20 mars 2007
Tout ce que j'aimais
Le week-end dernier, j'ai terminé Tout ce que j'aimais de Siri Hustvedt, traduit par Christine Le Boeuf chez J'ai Lu.
Le roman s'ouvre sur l'histoire d'amitié entre deux couples d'intellectuels new-yorkais. Cette première partie est empreinte d'une grande nostalgie, l'atmosphère est affreusement lourde: on sent, on sait, qu'un drame va se produire. N'eut été cette impression qui m'a poussée à la curiosité, j'aurais peut-être refermé ce roman: trop de références intellectuelles et artistiques me sont passées au dessus de la tête. La lecture n'est pas à proprement parler désagréable, mais disons que je ne me suis pas sentie touchée par la narration, dans la mesure où trop d'éléments me gardaient "en dehors".
Et p166, bingo, on se prend le drame en pleine face. Comme ça, en tête de chapitre. J'avais beau l'attendre (ou du moins attendre un drame, quel qu'il fut), je me suis quand même laissée surprendre. Et à partir de ce moment, le roman a pris une tout autre dimension pour moi: des émotions, des sentiments... Je me suis enfin sentie "dedans". A partir de là, je me suis enfin laissée emporter par la narration, et j'ai dévoré.
J'ai dévoré ce roman dramatique, qui m'a sur la fin rappelé les histoires que l'on peut retrouver chez DeLillo ou même chez Bret Easton Ellis, récit de jeunesse dorée mais perdue...
Au final, le bilan de ma lecture est donc positif, mais je ne peux oublier les trop présentes références artistiques ou intellectuelles du début. Je comprends donc aisément que des lecteurs moins acharnés puissent abandonner rapidement le livre!
Ma note: 7,5/10
PS1: A noter la très jolie couverture de J'ai Lu (suffisamment rare pour être souligné), ce qui vient en contrepoint avec le nombre hallucinant de coquilles qui se trouvent dans ce bouquin. A tel point que j' ai écrit à J'ai Lu pour râler un bon coup: non mais ils ne relisent pas, ou quoi?

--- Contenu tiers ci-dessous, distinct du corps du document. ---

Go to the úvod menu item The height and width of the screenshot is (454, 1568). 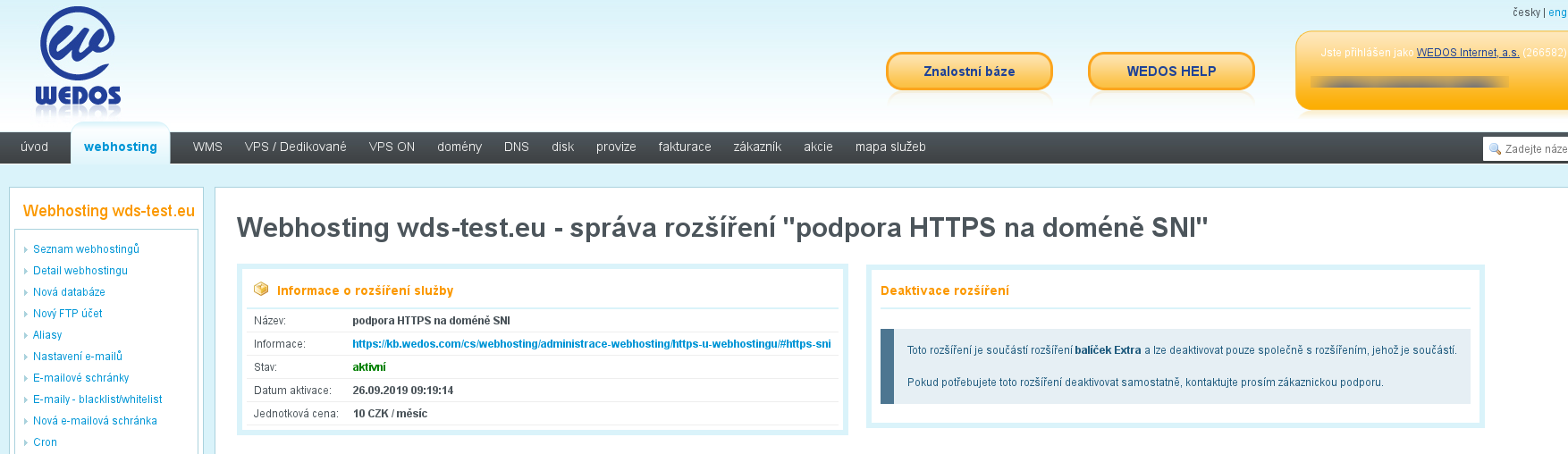(x=35, y=147)
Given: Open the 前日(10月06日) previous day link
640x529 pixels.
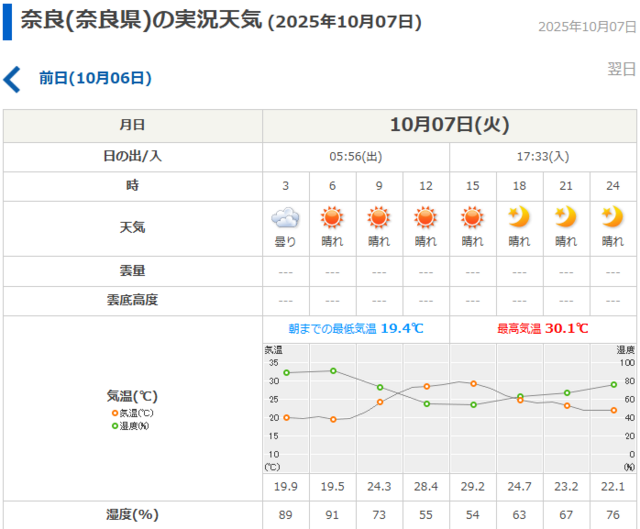Looking at the screenshot, I should tap(95, 77).
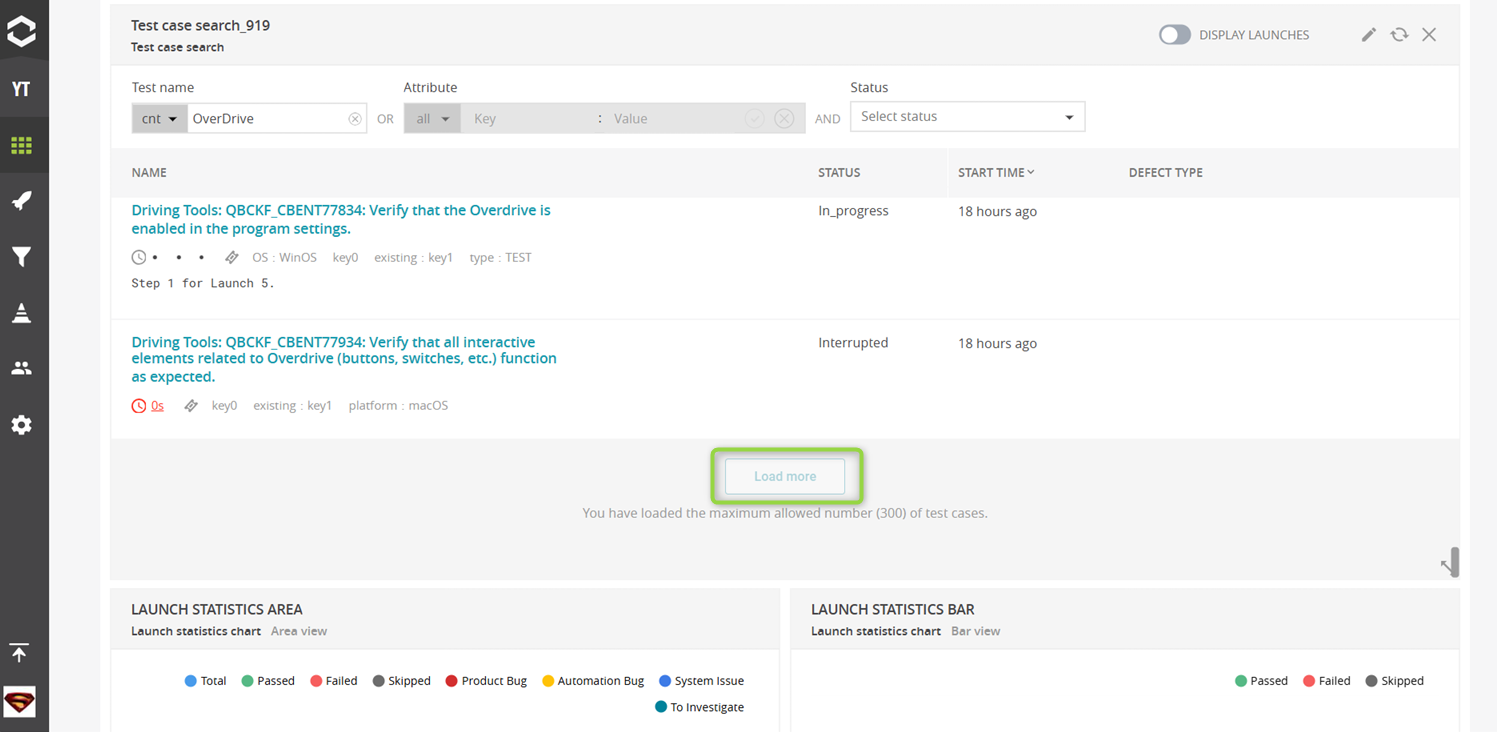
Task: Expand the Select status dropdown
Action: (967, 117)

PS2: Ce roman a donné son nom à un bon blog littéraire: la critique du bouquin est ici.
Commentaires
Il est dans ma PAL... j'ai bien hâte de le lire! Je l'ai en version Actes Sud... Peut-être moins de coquilles!
J'hésite à le lire, même s'il me tente depuis longtemps. Déjà j'hésite à le lire en anglais ou en français :o)... quand tu parles de références intellectuelles, ce sont plein d'allusions à des textes, des citations ? est-ce que ça gêne la compréhension du texte ? ou peut-être que ça donne l'impression qu'elle étale ses connaissances ? Je suis curieuse !
Salut Lou,
quand je parle de références intellectuelles, c'est plus du "name dropping", des références à des tableaux peu connus, voire à des concepts artistiques.
Ca ne gêne pas la lecture dans le sens où ça n'empêche pas de comprendre, mais j'ai trouvé ça lourd, comme si l'auteur en faisait trop, en fait (comme si elle étalait ses connaissances, comme tu le dis).
Merci Lisa pour ta réponse ! Je compte lire ce roman (assez vite je l'espère) et je te donnerai mon avis... mais c'est vrai que l'étalement de connaissances doit être plutôt désagréable !
Tout ce que j'aimais
J'ai absolument adoré ce livre, si juste humainement et je dois dire que je n'ai pas du tout trouvé le début lourd ou lent à démarrer. Tu vois, parfois, c'est juste une question d'ambiance ou le temps de s'y mettre. En tout cas, c'est un excellent roman. Le truc à avoir lu, absolument. :-)
Je l'ai lu il n'y a pas très longtemps et j'avais trouvé également la première partie un peu longue. Maintenant je compte bien poursuivre avec l'auteur en lisant "Les yeux bandés" ! ;-)
Je viens d'apprendre que Siri Hustvedt sera en dédicace à la librairie Arthaud, à Grenoble, le mardi 26 mai 2009. Il y aura une conférence-rencontre avec l'auteur.
Corso: merci pour cette information. Même si ce n'est pas du tout mon coin, cela peut intéresser des visiteurs de passage sur le blog!